* **ACTIVITY**
Would you set down every entry shown below, precisely as written?

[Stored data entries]

---+---

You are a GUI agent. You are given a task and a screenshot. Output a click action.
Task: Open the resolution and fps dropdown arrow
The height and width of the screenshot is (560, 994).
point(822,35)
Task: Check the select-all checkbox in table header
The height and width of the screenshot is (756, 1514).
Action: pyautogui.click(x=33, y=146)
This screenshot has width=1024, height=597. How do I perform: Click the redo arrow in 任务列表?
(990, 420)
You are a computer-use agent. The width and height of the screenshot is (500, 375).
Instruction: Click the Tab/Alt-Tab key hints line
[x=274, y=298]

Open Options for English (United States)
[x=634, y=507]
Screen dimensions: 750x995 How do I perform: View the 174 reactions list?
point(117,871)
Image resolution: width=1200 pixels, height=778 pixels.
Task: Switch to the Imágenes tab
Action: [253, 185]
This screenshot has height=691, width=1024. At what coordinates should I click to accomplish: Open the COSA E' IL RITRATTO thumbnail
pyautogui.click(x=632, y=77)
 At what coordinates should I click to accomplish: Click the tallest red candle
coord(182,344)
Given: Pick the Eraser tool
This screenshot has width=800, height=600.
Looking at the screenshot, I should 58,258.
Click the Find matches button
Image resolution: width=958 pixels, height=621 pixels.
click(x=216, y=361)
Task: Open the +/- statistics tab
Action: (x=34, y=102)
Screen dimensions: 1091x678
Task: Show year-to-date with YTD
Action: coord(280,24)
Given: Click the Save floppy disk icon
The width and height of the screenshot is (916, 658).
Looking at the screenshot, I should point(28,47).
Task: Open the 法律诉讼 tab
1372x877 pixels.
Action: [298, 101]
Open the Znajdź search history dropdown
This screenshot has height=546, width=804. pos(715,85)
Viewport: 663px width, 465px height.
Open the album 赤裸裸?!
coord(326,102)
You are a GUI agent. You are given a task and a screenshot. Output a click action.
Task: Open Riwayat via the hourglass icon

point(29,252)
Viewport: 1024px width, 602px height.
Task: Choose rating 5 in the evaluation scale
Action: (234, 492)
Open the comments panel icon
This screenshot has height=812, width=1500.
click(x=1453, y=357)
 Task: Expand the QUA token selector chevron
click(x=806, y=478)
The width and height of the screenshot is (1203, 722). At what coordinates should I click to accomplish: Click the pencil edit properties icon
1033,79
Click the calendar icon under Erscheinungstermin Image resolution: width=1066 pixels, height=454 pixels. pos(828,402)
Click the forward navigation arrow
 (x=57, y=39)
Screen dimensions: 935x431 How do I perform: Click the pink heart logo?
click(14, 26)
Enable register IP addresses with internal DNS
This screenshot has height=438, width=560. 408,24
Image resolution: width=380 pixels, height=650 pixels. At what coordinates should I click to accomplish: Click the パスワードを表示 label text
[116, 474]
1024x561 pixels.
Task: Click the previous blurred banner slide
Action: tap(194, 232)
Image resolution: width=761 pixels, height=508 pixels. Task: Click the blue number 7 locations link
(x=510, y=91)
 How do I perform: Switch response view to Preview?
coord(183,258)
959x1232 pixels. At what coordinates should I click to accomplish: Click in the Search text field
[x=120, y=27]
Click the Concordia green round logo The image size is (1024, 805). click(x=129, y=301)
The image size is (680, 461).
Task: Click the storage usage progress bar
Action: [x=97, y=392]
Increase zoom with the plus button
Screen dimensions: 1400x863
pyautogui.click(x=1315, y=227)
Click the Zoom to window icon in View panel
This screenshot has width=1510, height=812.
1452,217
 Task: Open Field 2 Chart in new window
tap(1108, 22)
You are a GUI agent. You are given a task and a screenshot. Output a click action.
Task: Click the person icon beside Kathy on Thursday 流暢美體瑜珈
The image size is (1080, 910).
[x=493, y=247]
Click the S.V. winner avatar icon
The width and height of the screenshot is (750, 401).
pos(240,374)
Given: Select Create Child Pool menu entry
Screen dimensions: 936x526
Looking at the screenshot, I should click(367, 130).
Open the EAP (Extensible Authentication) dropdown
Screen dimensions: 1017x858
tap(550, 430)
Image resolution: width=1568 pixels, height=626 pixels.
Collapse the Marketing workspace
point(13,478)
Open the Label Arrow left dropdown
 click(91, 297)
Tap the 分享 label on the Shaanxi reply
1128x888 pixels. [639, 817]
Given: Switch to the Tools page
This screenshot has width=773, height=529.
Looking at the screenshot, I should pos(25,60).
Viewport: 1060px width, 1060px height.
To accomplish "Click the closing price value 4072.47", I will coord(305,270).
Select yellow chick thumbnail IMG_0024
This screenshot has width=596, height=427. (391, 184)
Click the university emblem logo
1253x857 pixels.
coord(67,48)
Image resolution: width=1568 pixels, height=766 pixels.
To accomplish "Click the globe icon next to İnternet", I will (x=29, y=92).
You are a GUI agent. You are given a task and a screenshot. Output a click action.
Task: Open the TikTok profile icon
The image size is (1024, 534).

---+---

* **THE ANSWER**
You are a GUI agent. You are given a task and a screenshot. Output a click action.
Task: Open the resolution and fps dropdown arrow
The height and width of the screenshot is (560, 994).
point(822,35)
Task: Check the select-all checkbox in table header
The height and width of the screenshot is (756, 1514).
Action: pyautogui.click(x=33, y=146)
This screenshot has width=1024, height=597. How do I perform: Click the redo arrow in 任务列表?
(990, 420)
You are a computer-use agent. The width and height of the screenshot is (500, 375).
Instruction: Click the Tab/Alt-Tab key hints line
[x=274, y=298]

Open Options for English (United States)
[x=634, y=507]
Screen dimensions: 750x995 How do I perform: View the 174 reactions list?
point(117,871)
Image resolution: width=1200 pixels, height=778 pixels.
Task: Switch to the Imágenes tab
Action: [253, 185]
This screenshot has height=691, width=1024. At what coordinates should I click to accomplish: Open the COSA E' IL RITRATTO thumbnail
pyautogui.click(x=632, y=77)
 At what coordinates should I click to accomplish: Click the tallest red candle
coord(182,344)
Given: Pick the Eraser tool
This screenshot has width=800, height=600.
Looking at the screenshot, I should 58,258.
Click the Find matches button
Image resolution: width=958 pixels, height=621 pixels.
click(x=216, y=361)
Task: Open the +/- statistics tab
Action: (x=34, y=102)
Screen dimensions: 1091x678
Task: Show year-to-date with YTD
Action: coord(280,24)
Given: Click the Save floppy disk icon
The width and height of the screenshot is (916, 658).
Looking at the screenshot, I should point(28,47).
Task: Open the 法律诉讼 tab
1372x877 pixels.
Action: [298, 101]
Open the Znajdź search history dropdown
This screenshot has height=546, width=804. pos(715,85)
Viewport: 663px width, 465px height.
Open the album 赤裸裸?!
coord(326,102)
You are a GUI agent. You are given a task and a screenshot. Output a click action.
Task: Open Riwayat via the hourglass icon

point(29,252)
Viewport: 1024px width, 602px height.
Task: Choose rating 5 in the evaluation scale
Action: (234, 492)
Open the comments panel icon
This screenshot has height=812, width=1500.
click(x=1453, y=357)
 Task: Expand the QUA token selector chevron
click(x=806, y=478)
The width and height of the screenshot is (1203, 722). At what coordinates should I click to accomplish: Click the pencil edit properties icon
1033,79
Click the calendar icon under Erscheinungstermin Image resolution: width=1066 pixels, height=454 pixels. pos(828,402)
Click the forward navigation arrow
 (x=57, y=39)
Screen dimensions: 935x431 How do I perform: Click the pink heart logo?
click(14, 26)
Enable register IP addresses with internal DNS
This screenshot has height=438, width=560. 408,24
Image resolution: width=380 pixels, height=650 pixels. At what coordinates should I click to accomplish: Click the パスワードを表示 label text
[116, 474]
1024x561 pixels.
Task: Click the previous blurred banner slide
Action: tap(194, 232)
Image resolution: width=761 pixels, height=508 pixels. Task: Click the blue number 7 locations link
(x=510, y=91)
 How do I perform: Switch response view to Preview?
coord(183,258)
959x1232 pixels. At what coordinates should I click to accomplish: Click in the Search text field
[x=120, y=27]
Click the Concordia green round logo The image size is (1024, 805). click(x=129, y=301)
The image size is (680, 461).
Task: Click the storage usage progress bar
Action: [x=97, y=392]
Increase zoom with the plus button
Screen dimensions: 1400x863
pyautogui.click(x=1315, y=227)
Click the Zoom to window icon in View panel
This screenshot has width=1510, height=812.
1452,217
 Task: Open Field 2 Chart in new window
tap(1108, 22)
You are a GUI agent. You are given a task and a screenshot. Output a click action.
Task: Click the person icon beside Kathy on Thursday 流暢美體瑜珈
The image size is (1080, 910).
[x=493, y=247]
Click the S.V. winner avatar icon
The width and height of the screenshot is (750, 401).
pos(240,374)
Given: Select Create Child Pool menu entry
Screen dimensions: 936x526
Looking at the screenshot, I should click(367, 130).
Open the EAP (Extensible Authentication) dropdown
Screen dimensions: 1017x858
tap(550, 430)
Image resolution: width=1568 pixels, height=626 pixels.
Collapse the Marketing workspace
point(13,478)
Open the Label Arrow left dropdown
 click(91, 297)
Tap the 分享 label on the Shaanxi reply
1128x888 pixels. [639, 817]
Given: Switch to the Tools page
This screenshot has width=773, height=529.
Looking at the screenshot, I should pos(25,60).
Viewport: 1060px width, 1060px height.
To accomplish "Click the closing price value 4072.47", I will coord(305,270).
Select yellow chick thumbnail IMG_0024
This screenshot has width=596, height=427. (391, 184)
Click the university emblem logo
1253x857 pixels.
coord(67,48)
Image resolution: width=1568 pixels, height=766 pixels.
To accomplish "Click the globe icon next to İnternet", I will (x=29, y=92).
You are a GUI agent. You are given a task and a screenshot. Output a click action.
Task: Open the TikTok profile icon
The image size is (1024, 534).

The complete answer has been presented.